### Task to carry out
Check each line of the entries below for the word "INFORMACIÓN", and copy out the ones that have it.
----- Working data
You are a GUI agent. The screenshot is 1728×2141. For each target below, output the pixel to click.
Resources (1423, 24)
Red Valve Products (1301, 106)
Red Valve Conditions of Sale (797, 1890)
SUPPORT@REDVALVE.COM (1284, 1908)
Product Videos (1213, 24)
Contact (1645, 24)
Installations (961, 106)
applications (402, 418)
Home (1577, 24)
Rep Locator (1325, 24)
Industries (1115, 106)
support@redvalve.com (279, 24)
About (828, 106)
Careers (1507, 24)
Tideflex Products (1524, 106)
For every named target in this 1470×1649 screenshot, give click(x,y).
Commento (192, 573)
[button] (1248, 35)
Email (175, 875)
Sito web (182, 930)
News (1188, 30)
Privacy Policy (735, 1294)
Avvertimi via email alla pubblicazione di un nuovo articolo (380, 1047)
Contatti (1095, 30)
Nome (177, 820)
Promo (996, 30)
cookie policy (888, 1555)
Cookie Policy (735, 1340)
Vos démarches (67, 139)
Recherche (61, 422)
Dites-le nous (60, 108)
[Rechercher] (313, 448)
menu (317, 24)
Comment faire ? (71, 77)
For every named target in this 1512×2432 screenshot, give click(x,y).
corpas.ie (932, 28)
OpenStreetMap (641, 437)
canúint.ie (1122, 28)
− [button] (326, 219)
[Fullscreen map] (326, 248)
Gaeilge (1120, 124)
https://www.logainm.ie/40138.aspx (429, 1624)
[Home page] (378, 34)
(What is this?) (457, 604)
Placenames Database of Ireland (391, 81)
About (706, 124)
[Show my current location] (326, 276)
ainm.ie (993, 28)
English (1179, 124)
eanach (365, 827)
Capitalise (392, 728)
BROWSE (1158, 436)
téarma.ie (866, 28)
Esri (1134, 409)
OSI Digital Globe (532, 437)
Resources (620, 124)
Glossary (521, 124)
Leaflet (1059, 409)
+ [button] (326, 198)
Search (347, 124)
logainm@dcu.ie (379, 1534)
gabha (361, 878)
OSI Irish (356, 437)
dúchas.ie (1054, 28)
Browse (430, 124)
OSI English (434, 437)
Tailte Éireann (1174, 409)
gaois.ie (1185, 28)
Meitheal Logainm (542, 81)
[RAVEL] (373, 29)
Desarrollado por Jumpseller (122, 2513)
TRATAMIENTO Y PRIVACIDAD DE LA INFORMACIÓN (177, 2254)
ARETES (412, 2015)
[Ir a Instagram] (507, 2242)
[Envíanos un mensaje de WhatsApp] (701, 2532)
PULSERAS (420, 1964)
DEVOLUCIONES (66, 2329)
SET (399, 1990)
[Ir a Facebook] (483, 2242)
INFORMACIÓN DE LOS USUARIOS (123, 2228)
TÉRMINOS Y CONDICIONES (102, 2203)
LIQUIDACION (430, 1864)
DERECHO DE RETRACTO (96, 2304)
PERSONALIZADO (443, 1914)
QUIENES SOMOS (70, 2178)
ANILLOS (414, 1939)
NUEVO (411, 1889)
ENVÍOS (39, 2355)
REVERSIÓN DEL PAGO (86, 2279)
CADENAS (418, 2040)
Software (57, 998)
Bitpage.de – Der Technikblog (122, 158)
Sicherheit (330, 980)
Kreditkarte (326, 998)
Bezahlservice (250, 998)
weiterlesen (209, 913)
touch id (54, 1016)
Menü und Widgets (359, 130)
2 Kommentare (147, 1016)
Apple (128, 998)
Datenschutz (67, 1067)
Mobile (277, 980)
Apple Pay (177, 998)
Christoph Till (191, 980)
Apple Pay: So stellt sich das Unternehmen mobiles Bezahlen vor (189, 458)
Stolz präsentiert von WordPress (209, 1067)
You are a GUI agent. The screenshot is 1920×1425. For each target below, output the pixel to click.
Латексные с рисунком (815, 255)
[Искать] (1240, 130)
----------
### Response
TRATAMIENTO Y PRIVACIDAD DE LA INFORMACIÓN (177, 2254)
INFORMACIÓN DE LOS USUARIOS (123, 2228)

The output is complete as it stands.